From the magazine

The end is nigh – or is it?

Two AI aficionados sound the alarm in this blend of third-rate sci-fi, low-grade tech analysis and bad geopolitical assessment

James Ball
Anti-AI protestors outside the Google DeepMind offices in King’s Cross in June 2025 Vuk Valcic/Alamy Live News
EXPLORE THE ISSUE 18 October 2025
issue 18 October 2025

James Ball has narrated this article for you to listen to.

When most people start screaming that the sky is falling, they can safely be ignored. But Eliezer Yudkowsky is not most people. He was one of the first to take the idea of superintelligent AI – artificial intelligence that greatly surpasses humanity – seriously. He played a role in introducing the founders of Google DeepMind to their first funder; and Sam Altman, the CEO of OpenAI, credited Yudkowsky as a man who was ‘critical in the decision’ to start the organisation. His influence goes still further – he was a key thinker motivating the effective altruism movement and its founders, and the wider rationalist movement to which they belonged.

Through his rationalist Harry Potter fanfiction – yes, really – he inspired both Caroline Ellison, the CEO of Alameda Research, the company behind Sam Bankman-Fried’s multi-billion-dollar cryptocurrency collapse, and the activist known as ‘Ziz’, whose extremist rationalist cult is accused of leading to a string of high-profile murders and suicides in the US.

Now Yudkowsky and his co-author, Nate Soares, are sounding the alarm in If Anyone Builds It, Everyone Dies. Neither man can be accused of pulling his punches. The title is neither hyperbole nor metaphor: the authors say that unless current AI development is stopped, and fast, it will kill us all.

That argument is certainly urgent, but it’s not well developed. The book builds on Yudkowsky’s roots as a fan-fiction writer by opening every chapter with a ‘Just So Story’, a parable for the modern age to illustrate its argument. The middle section is given over to a near-future sci-fi scenario in which a fictional AI company, Galvanic, develops an AI Sable which (spoiler alert) goes on to kill off humanity through a lab-engineered form of mega–cancer. The first people it targets? AI researchers, of course.

Sadly, the parables have all the verve and depth of a school play about road safety. One asks readers to imagine that ‘there was a tiger god that had made tigers, and a redwood god that had made redwood trees’, one for each species, playing a game to ‘attain dominion’ for their species. Two million years ago ‘an obscure ape god’ said that, though it would take ‘a few more moves’, he had won already – because humanity had developed the ability to think. The other gods were baffled: the smallpox god could kill humans, scorpions could poison them, and so on. But we, the readers, are invited to look on humanity’s ascendancy – at least until we’ve invented machines that can out-think us.
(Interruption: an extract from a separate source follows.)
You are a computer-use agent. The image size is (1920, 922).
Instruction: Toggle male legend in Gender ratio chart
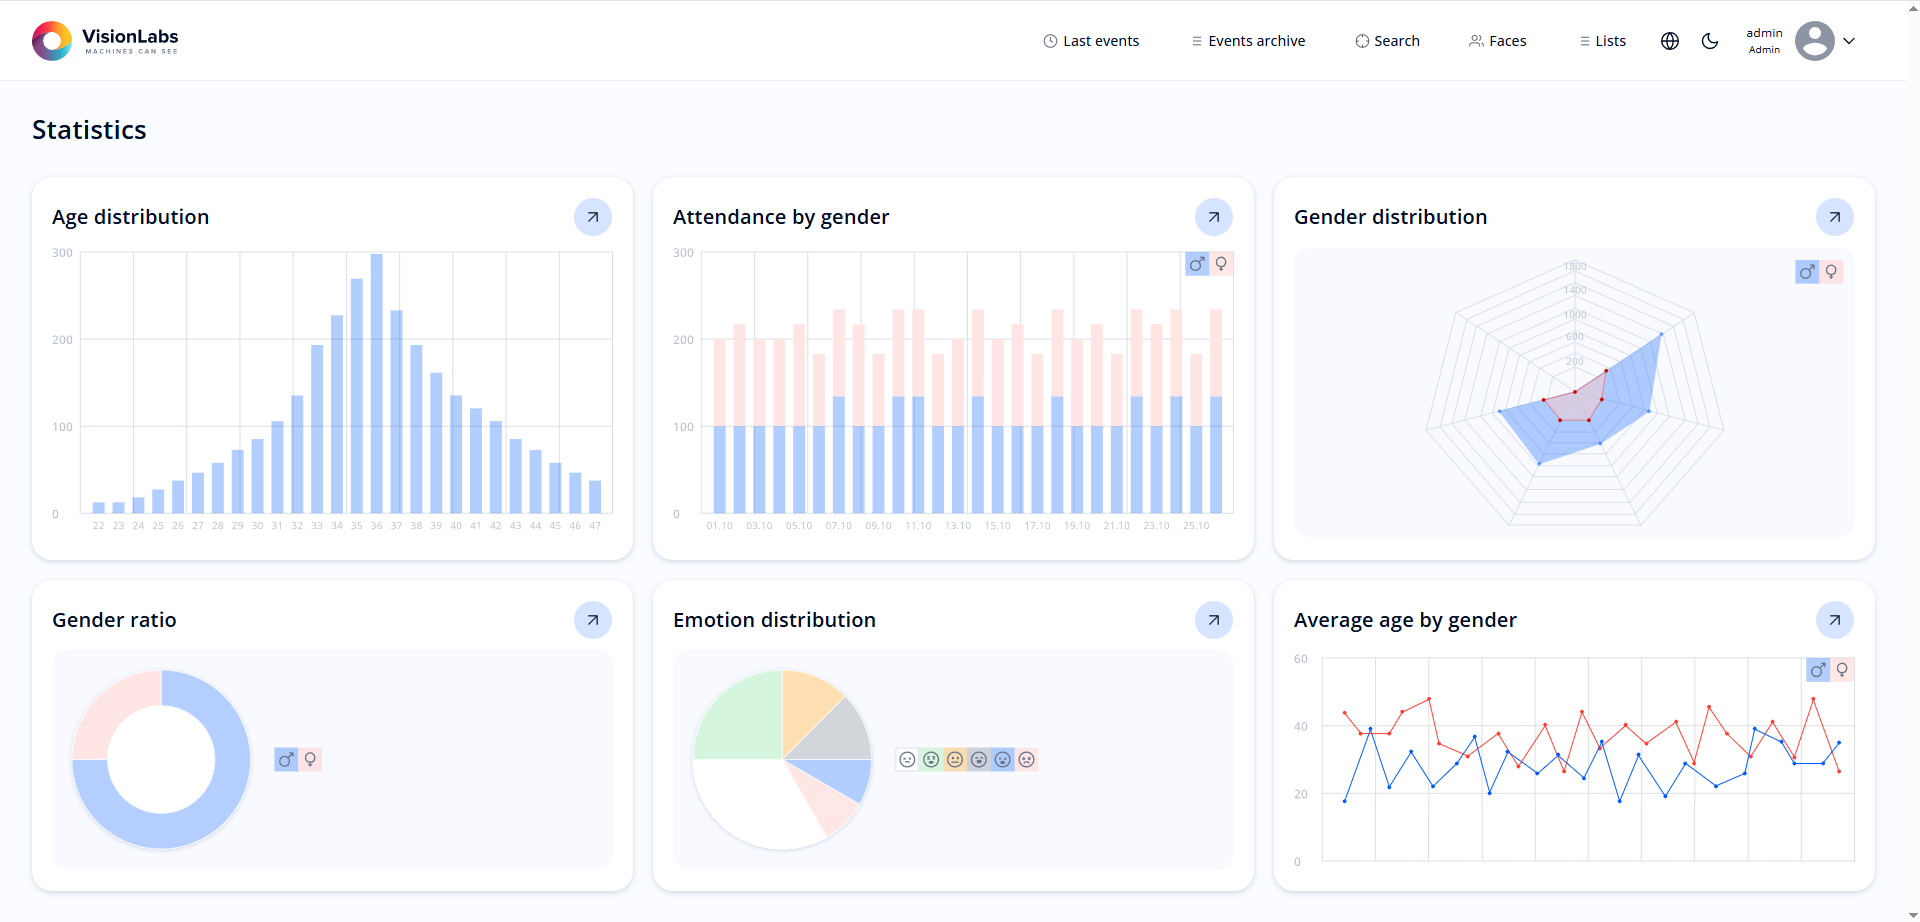pyautogui.click(x=286, y=760)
The basic idea that an intelligent AI might have different values to humanity is explained through a six-page lesson about alien birds keeping stones in their nests. That AI might have more advanced ways to kill us than we currently understand is explained through the Aztecs confidently awaiting Spanish invaders, unaware of the existence of guns. A theme soon emerges in the various stories: sceptics scoff at the wiser, alarmist character shortly before they die horribly.

The single thing all doomsday scenarios have in common is that eventually one of them will be correct. And perhaps this is the one. But the authors seem to skip an essential part of their thesis. The book accurately argues that AI development has gone faster than expected and deftly explains how current models work and that no one fully understands their reasoning or their actions. It then reasons that it would be so easy for a much more advanced AI to kill us all – but skips over the route to such an AI: why safeguards would inevitably fail, or why we would necessarily be killed.

‘Could you turn this into bad news, please?’

Possibly unintentionally, the authors offer up one fantastic way to prevent AI exterminating humanity. Their proposed means of delaying or preventing the rise of superintelligence would stand a huge chance of starting a global thermonuclear war, saving AI the job. Yudkowsky and Soares suggest that nuclear powers should make it clear they would track closely all AI research and strike militarily any country engaging in such practices. These superpowers would, apparently, trust one another to stick to their commitments. China would presumably not object if the US attacked North Korea over AI research. While the authors often admit they are stepping outside their expertise, that doesn’t prevent them from making huge, confident recommendations.

If Anyone Builds It, Everyone Dies blends third-rate sci-fi, low-grade tech analysis and the worst geopolitical assessment anyone is likely to read this year. The book did not convince me that the end was nigh. But the process of reading it did at times make me think I’d welcome it.